Full-disclosure: They aren’t free. (Cheapest place I’ve found them is Amazon… 400 blocks for \$90). Ordinarily, I don’t make a point to advocate for expensive tools, but in this case I think it could be money well spent based on the needs of the location. Also, they are durable and shareable. One department or grade level team could probably make good use with one to share.

Anyway, it’s worth looking in to as they allow us to explore types of knowledge that we otherwise might not be very well equipped to explore. (Particularly with those Next Gen engineering practices that are starting to become a reality in many states.)

For another look, here’s my latest podcast: Instructional Tech in Under 3 Minutes #5 – Keva Planks.

A long-awaited solution (featuring Geogebra)

So, a while back, I posted “Circles from Cedar Street” with an intriguing (at least to me) picture designed to kick off the conversation about rotations.

Then, I left it alone. Like, literally. I didn’t solve it. I should have solved it. I let you down.

I especially let guys like Dan down, who also found the problem intriguing. Sorry about that.

But I realized today that it’s never too late to make it right. So, using Geogebra, here’s is one possible solution to the Circles from Cedar Street problem from back in August of 2013.

Why I love this picture #2

A while back, I discussed why I loved this photo. It’s possible that I have a series starting here (sort of like I have with “Real or Fake”. Anyway…)

Today’s photo is a beautiful example of tech integration because the tech is actually integrated. Integrated with what? Well, in this case, with manipulatives.

See? The student has the problem presented online and will record her answer online, but there clearly is no expectation that the work will be fully digital. Which is a good thing because it can be difficult to ignore how effective manipulatives can be in helping student model and visualize mathematical topics (in this case, 3-D images. She’s building a rectangular prism given the front, stop, and side view.)

That’s why I love this picture.

Perplexity and how it appears…

Here’s a video (by Derek Alexander Muller) I think you should watch.

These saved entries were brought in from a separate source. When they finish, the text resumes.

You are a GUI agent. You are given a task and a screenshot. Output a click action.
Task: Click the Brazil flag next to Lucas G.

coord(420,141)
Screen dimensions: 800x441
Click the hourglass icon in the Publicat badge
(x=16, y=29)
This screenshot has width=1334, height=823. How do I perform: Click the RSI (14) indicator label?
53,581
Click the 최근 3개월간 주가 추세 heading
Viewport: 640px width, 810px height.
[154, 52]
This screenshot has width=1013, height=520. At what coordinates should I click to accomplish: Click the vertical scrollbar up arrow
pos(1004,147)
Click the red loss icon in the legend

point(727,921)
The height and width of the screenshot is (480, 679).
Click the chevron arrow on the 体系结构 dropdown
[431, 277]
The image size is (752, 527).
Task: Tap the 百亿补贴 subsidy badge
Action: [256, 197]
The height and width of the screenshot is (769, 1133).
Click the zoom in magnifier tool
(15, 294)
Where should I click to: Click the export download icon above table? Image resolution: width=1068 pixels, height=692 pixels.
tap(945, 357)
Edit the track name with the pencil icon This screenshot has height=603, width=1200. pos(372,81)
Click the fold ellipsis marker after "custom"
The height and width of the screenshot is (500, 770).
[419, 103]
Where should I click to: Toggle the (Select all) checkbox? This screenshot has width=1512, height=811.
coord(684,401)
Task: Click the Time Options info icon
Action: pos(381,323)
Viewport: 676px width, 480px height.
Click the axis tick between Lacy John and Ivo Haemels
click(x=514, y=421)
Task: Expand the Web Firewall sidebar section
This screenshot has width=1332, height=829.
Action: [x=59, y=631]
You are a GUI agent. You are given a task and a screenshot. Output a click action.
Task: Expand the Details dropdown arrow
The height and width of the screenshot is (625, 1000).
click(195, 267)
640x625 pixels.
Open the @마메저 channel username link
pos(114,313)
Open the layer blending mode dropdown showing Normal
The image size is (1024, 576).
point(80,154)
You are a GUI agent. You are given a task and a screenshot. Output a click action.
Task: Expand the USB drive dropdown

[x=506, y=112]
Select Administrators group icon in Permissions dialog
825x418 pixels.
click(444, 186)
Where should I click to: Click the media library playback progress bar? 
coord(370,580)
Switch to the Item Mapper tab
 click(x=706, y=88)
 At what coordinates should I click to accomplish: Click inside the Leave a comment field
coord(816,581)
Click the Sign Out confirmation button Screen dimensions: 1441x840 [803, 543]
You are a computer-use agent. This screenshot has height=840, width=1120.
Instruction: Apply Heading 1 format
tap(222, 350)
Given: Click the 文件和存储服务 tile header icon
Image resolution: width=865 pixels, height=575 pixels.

The critique of #flipclass aside, I’m intrigued by the way the narrator describes the value of “bringing up the misconception”. It’s almost like a thorn that creates some discomfort that only learning will relieve. This gets close to Dan Meyer’s use of the word “perplexity”.

From Dr. Meyer: “Perplexity comes along once in a while. What is it? It’s when a kid doesn’t know something, wants to know that thing, and believes that knowing that thing is within her power. That right there is some of the most powerful learning moments I’ve ever seen – so powerful that it’s really hard for me as a teacher to mess those up.”

There’s power in perplexity. I’ve seen this in my classroom on multiple occasions. It’s important to remember that there’s three distinct parts to creating what Dr. Meyer is describing. First, there needs to be something worth knowing. Second, you have to create the want. And finally, we need to empower the students so they feel enabled to know that thing. What Dr. Alexander suggests is that becoming aware of your misconception seems unsettling (leading to claims that videos were confusing), but also leads to more learning. The discomfort fed a drive to resolve the discomfort.

The tricky thing is that misconceptions are a tool you can use when they are available. Science provides a particularly fertile ground for misconceptions because so much of it is drawn from experiences many of us have regularly. Alexander uses the model of a ball flying through the air. This video uses the phases of the moon and the seasons.

The potential for misconceptions is necessarily lightened when there’s no misconceptions, so the quest for perplexity in math needs to take on a different look, proper planning and timing, and different strategies for when perplexity isn’t an available option. (Preconceived notions are just as good at times. After all, we ALL think we know something about squares!)

It’s like Dr. Meyer says, those wonderful perplexing moments only come along once in a while. We foster those moments when we have them, try to create as many as we can and we do our best every other time.